And women t'were they wrong'd."

Now it seems to me that the same feeling is implied in Rosalind's reproof to Phebe; and that there is no ground whatever for saying that mother is used as a warranty for female beauty, but rather as one for feminine qualities. Rosalind in effect says, "who might your mother be that you should be so unfeeling?" And, as she tells her plainly she sees no beauty in her, it is clearly to be inferred that it must have been for some other quality that her mother was to be "warranty." Rosalind, in other words, might have said, "Had you a mother, a woman, that you can so discredit the character of womanhood as to exult, insult and all at once, over the wretched?"

It might however be contended, that Rosalind's question referred to the rank, condition, or personal appearance of the mother. The latter only bears upon this question; and with regard to that it may be said, that if beauty had been transmitted to the daughter (independently of the questioner having decided that it had not), the question was not needed. Rosalind, in short, seeks for a better cause for Phebe's pride or want of feeling than her own insufficient attractions, in the nature or quality of her mother. It will be observed that, in this view, I have conceded that who may be taken with something of the signification of what; but the answer to the question, taken strictly, must be the name of some individual who might be known to the Querist, and be in some measure a warranty for the disposition of the daughter, though for no personal beauty but her own.

Samuel Hickson.


NOTES ON BOOKS, NO. III.—LAURENCE HUMPHREY, PRESIDENT OF MAGDALEN COLLEGE, OXFORD,
AND DEAN OF WINCHESTER.

In the year 1558 a handsome volume was printed at Basle, in folio in Greek, by Jerome Frobenius and Nicholas Episcopius, with the following title:

"ΚΕΡΑΣ ΑΜΑΛΘΕΙΑΣ, Η ΩΚΕΑΝΟΣ. ΤΩΝ ΕΞΗΓΗΣΕΩΝ ΩΜΗΡΙΚΩΝ, ἐκ των του Ἐυσταθείου παρεκβολὼν συνηρμοσμένων—i.e. Copiæ Cornu sive Oceanus Enarrationum Homericarum, ex Eustathii in eundem commentariis concinnatarum, Hadriano Junio autore."

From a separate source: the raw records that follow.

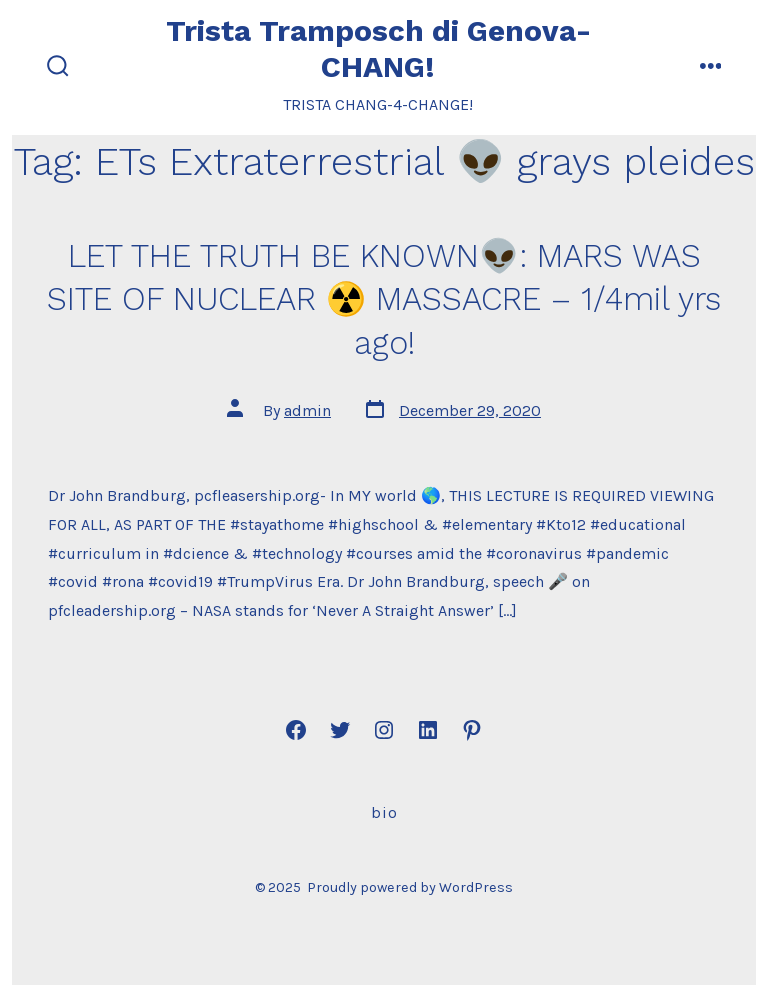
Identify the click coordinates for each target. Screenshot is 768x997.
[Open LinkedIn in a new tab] (428, 730)
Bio (384, 812)
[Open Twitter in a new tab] (340, 730)
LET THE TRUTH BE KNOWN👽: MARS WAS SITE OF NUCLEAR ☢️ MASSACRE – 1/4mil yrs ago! (384, 299)
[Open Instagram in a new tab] (384, 730)
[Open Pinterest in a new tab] (472, 730)
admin (307, 410)
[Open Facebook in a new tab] (296, 730)
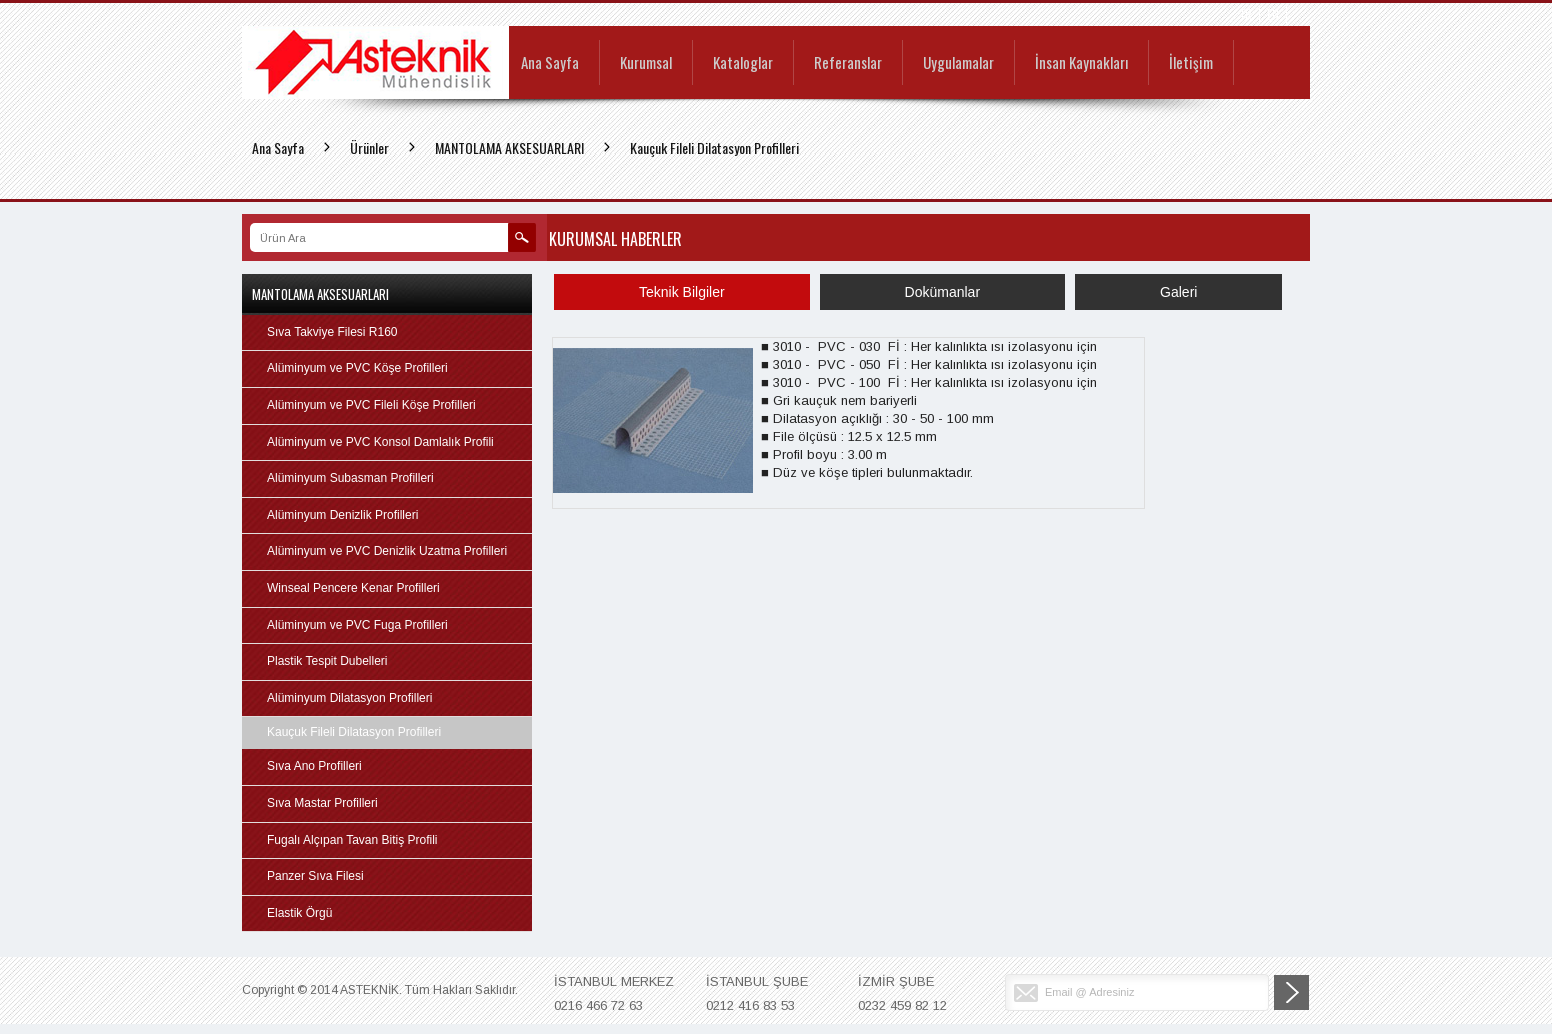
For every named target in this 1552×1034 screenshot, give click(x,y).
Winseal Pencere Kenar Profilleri (353, 588)
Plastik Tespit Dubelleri (327, 661)
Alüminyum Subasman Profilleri (350, 478)
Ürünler (369, 147)
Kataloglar (743, 64)
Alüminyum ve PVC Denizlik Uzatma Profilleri (387, 551)
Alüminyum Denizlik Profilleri (342, 515)
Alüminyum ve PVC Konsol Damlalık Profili (380, 442)
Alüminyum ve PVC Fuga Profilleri (357, 625)
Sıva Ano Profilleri (314, 766)
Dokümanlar (942, 292)
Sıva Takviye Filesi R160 (332, 332)
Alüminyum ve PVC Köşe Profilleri (357, 368)
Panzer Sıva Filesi (315, 876)
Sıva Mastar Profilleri (322, 803)
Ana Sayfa (550, 64)
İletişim (1191, 64)
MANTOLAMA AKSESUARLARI (509, 147)
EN (1273, 14)
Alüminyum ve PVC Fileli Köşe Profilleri (371, 405)
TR (1246, 14)
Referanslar (848, 64)
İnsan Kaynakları (1081, 64)
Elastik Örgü (299, 913)
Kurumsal (646, 64)
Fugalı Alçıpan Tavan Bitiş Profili (352, 840)
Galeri (1178, 292)
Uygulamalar (958, 64)
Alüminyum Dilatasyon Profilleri (349, 698)
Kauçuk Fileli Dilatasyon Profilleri (714, 147)
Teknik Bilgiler (682, 292)
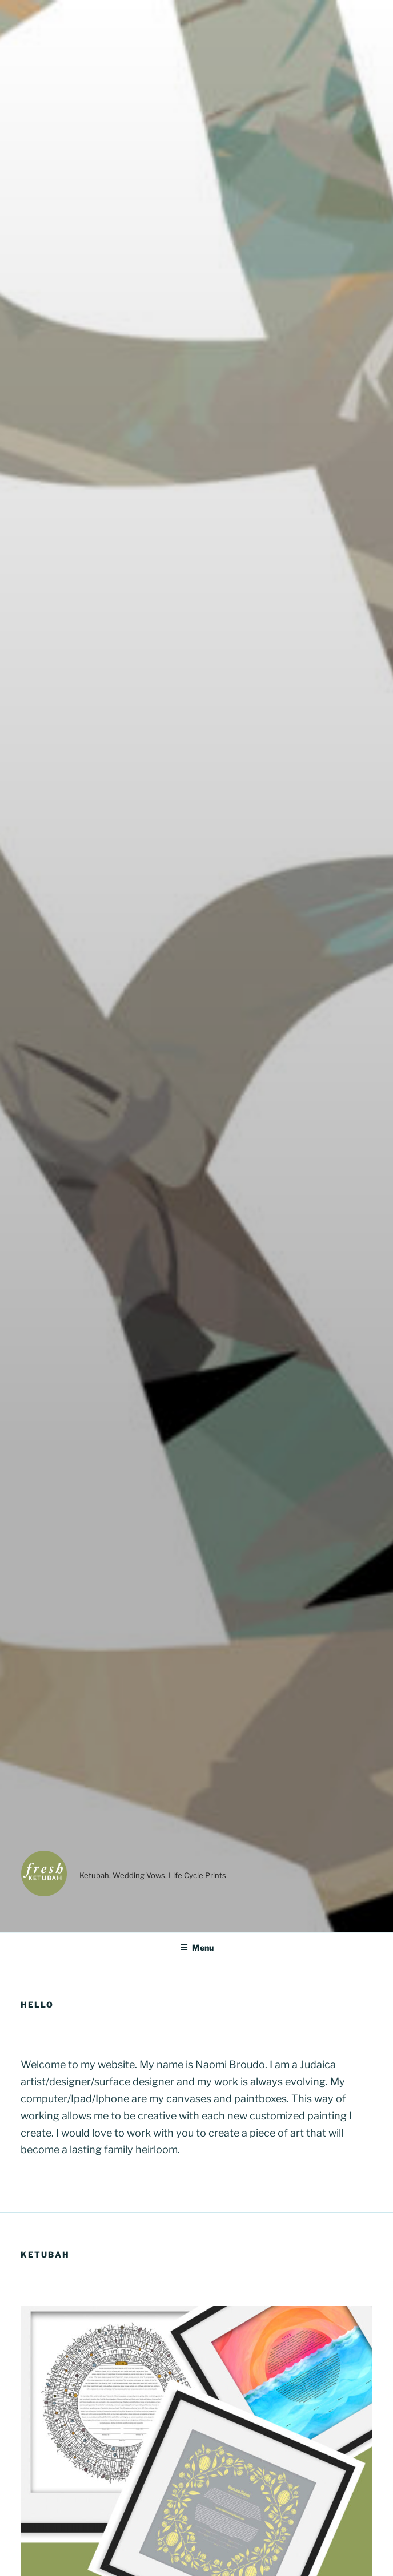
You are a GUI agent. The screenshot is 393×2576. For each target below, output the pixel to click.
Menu (197, 1947)
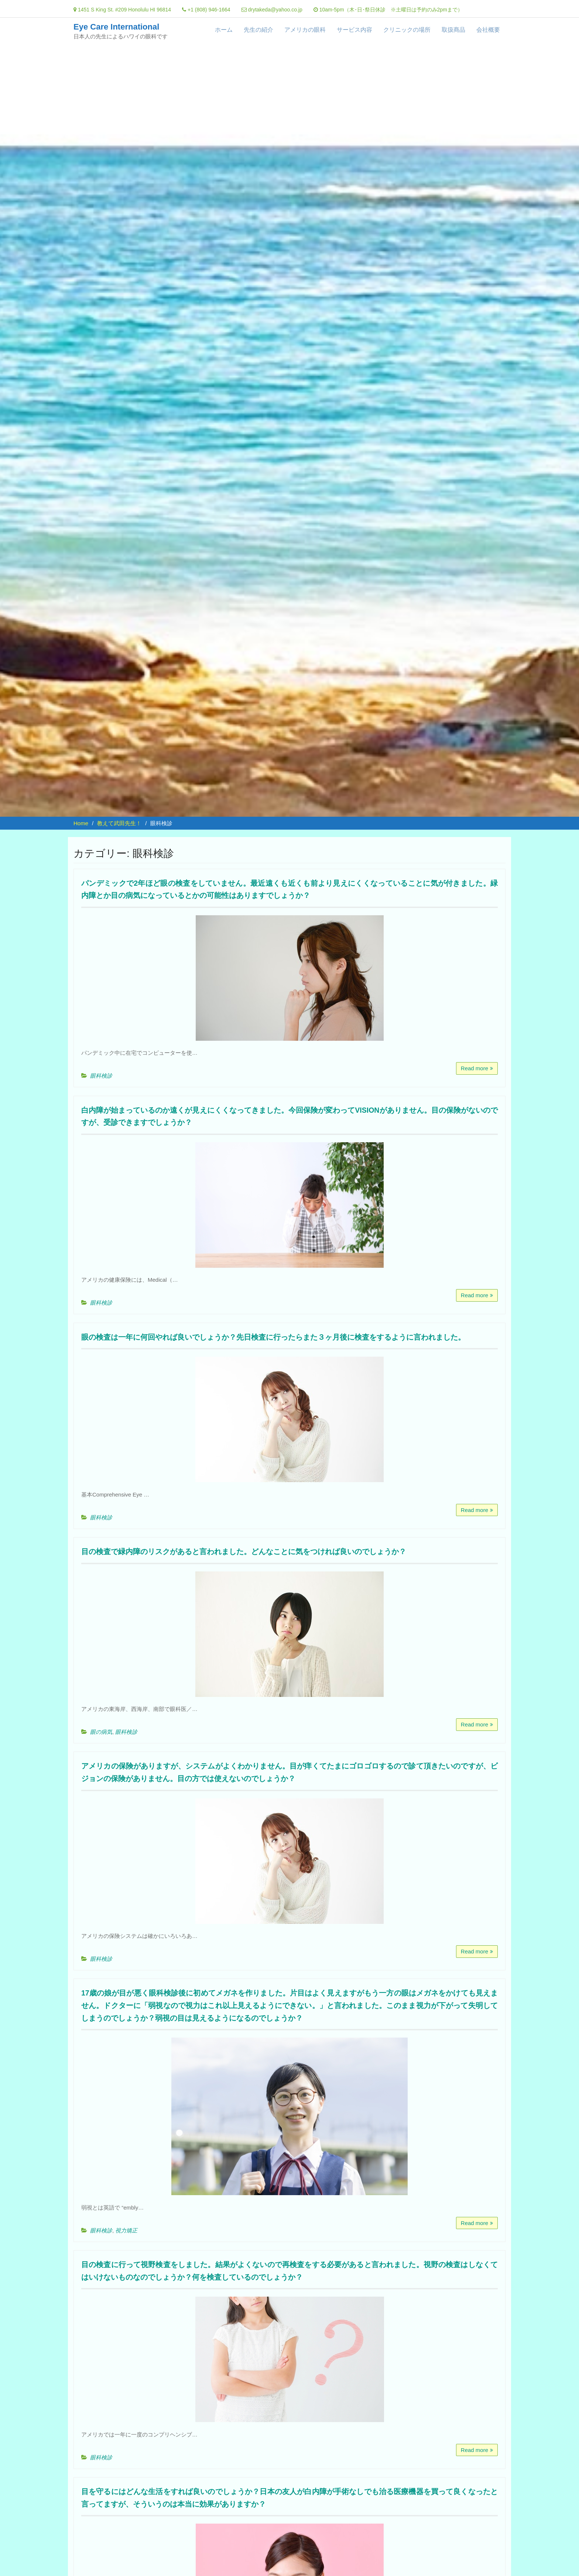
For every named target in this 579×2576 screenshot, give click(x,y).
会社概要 (488, 30)
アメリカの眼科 (305, 30)
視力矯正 (126, 2206)
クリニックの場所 (407, 30)
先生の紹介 (258, 30)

To an Oxford man, independent of its merit as a compendium of the prolix comment of Eustathius, this volume should be especially interesting, on account of the prefatory dissertation "Ad

Magdalinenses," entitled De Græcis Literis et Homeri Lectione et Imitatione, by Laurence Humphrey. This worthy was sometime Greek reader in the university, but went abroad on account of religion at the accession of Queen Mary, and did not return until happier times after her death. He seems to have been living at Basle with Frobenius and Episcopius in honestissimo loco, but he could not avoid often thinking of his native land,—of Newport-Pagnell in Bucks, where he was born,—of Cambridge, where he received the rudiments of Latin and Greek,—but more especially of Oxford, where he completed his education. His feeling panegyric of his Alma Mater, shows him to have been at least one of her grateful sons. The dissertation is highly creditable to him, considering the period at which it was written; and the passage in which he gives an account of the work is not devoid of interest.